→ DIRECTIVE: Write each line of the data below as one string in a JSON list, leaving out blank lines and the pictures.

→ THE DATA:
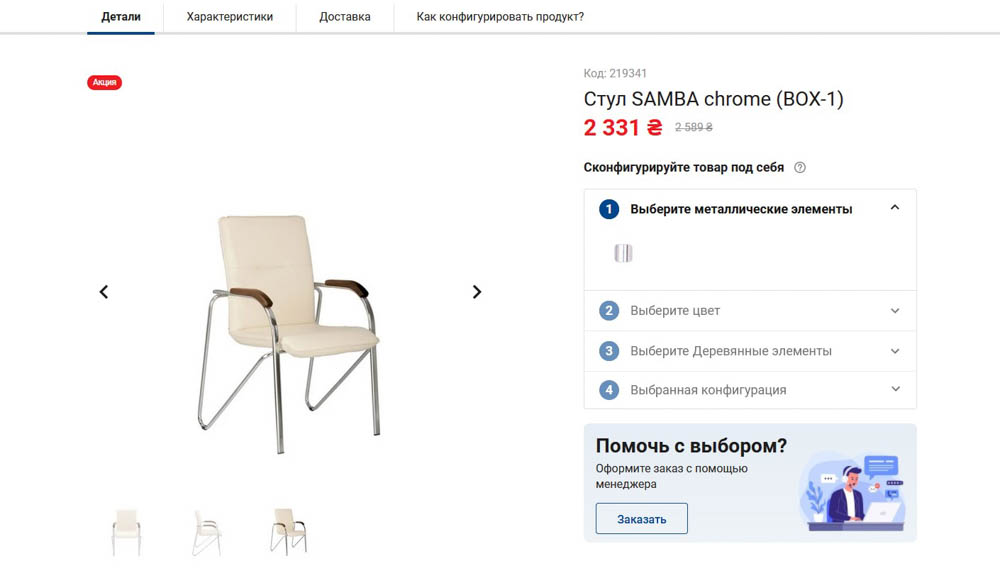1000x583 pixels.
Task: Click the Стул SAMBA chrome (BOX-1) title
Action: click(713, 99)
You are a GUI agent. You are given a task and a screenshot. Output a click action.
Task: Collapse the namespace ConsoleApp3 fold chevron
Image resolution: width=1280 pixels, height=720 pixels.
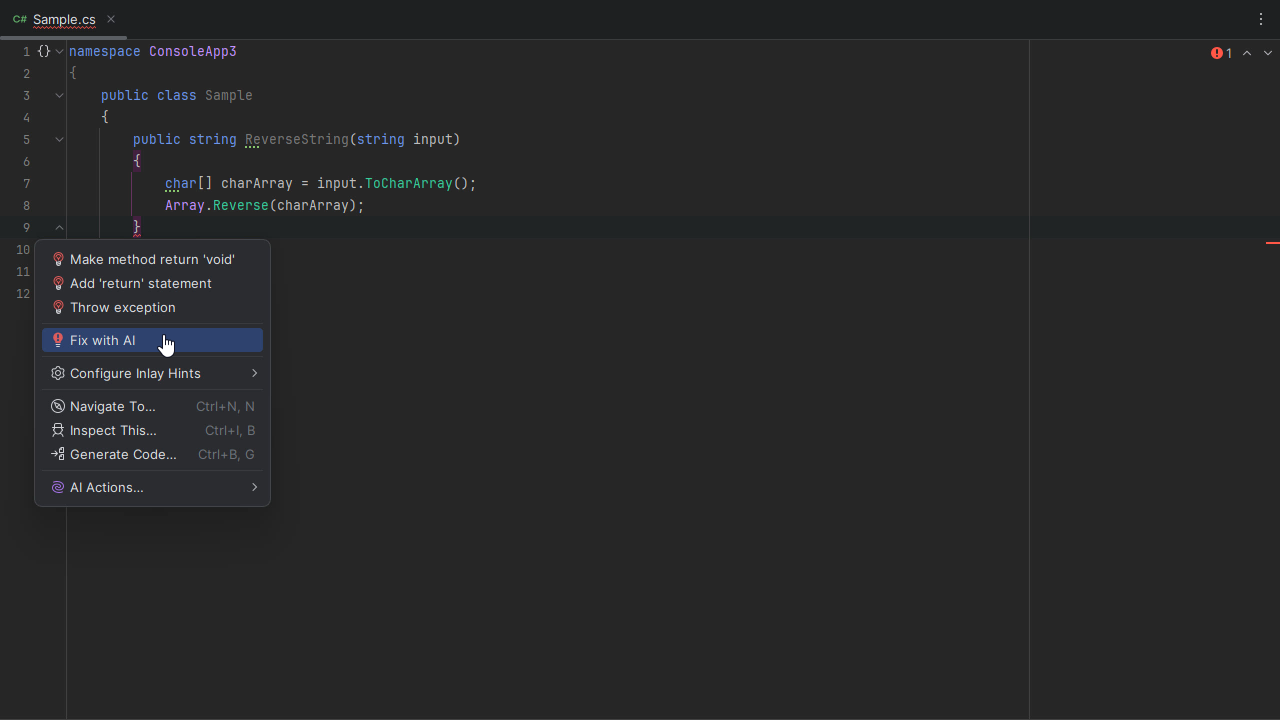[x=60, y=51]
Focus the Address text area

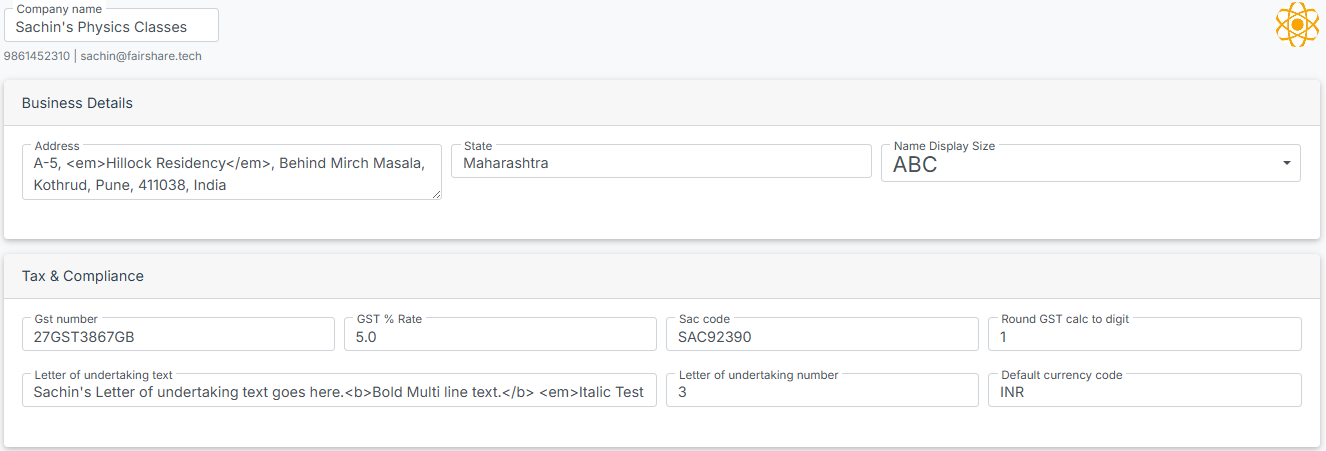pyautogui.click(x=231, y=173)
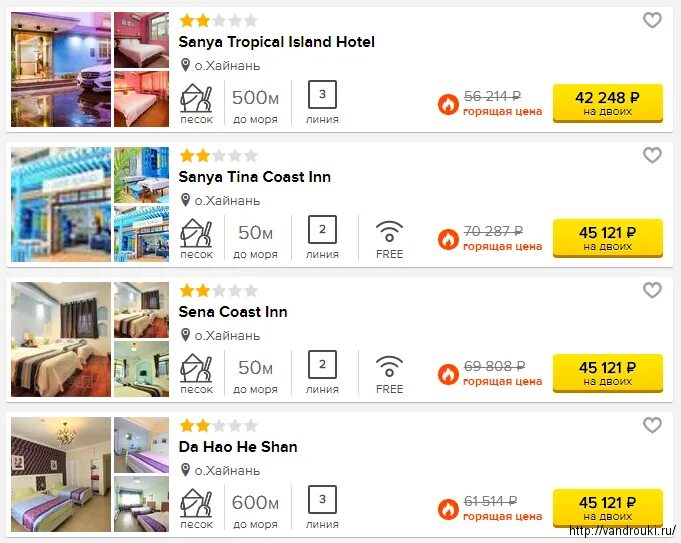Open Sena Coast Inn 45 121 ₽ offer
The width and height of the screenshot is (681, 543).
pos(608,374)
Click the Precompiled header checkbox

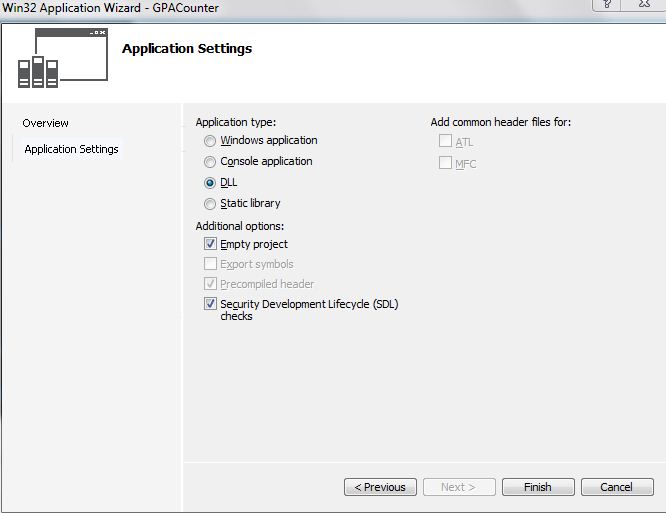click(211, 284)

→ TASK RESPONSE:
[
  "1000x583 pixels.",
  "Task: Click the Стул SAMBA chrome (BOX-1) title",
  "Action: click(713, 99)",
  "You are a GUI agent. You are given a task and a screenshot. Output a click action.",
  "Task: Collapse the namespace ConsoleApp3 fold chevron",
  "Image resolution: width=1280 pixels, height=720 pixels.",
  "[x=60, y=51]",
  "Focus the Address text area",
  "pyautogui.click(x=231, y=173)",
  "Open Sena Coast Inn 45 121 ₽ offer",
  "The width and height of the screenshot is (681, 543).",
  "pos(608,374)",
  "Click the Precompiled header checkbox",
  "click(211, 284)"
]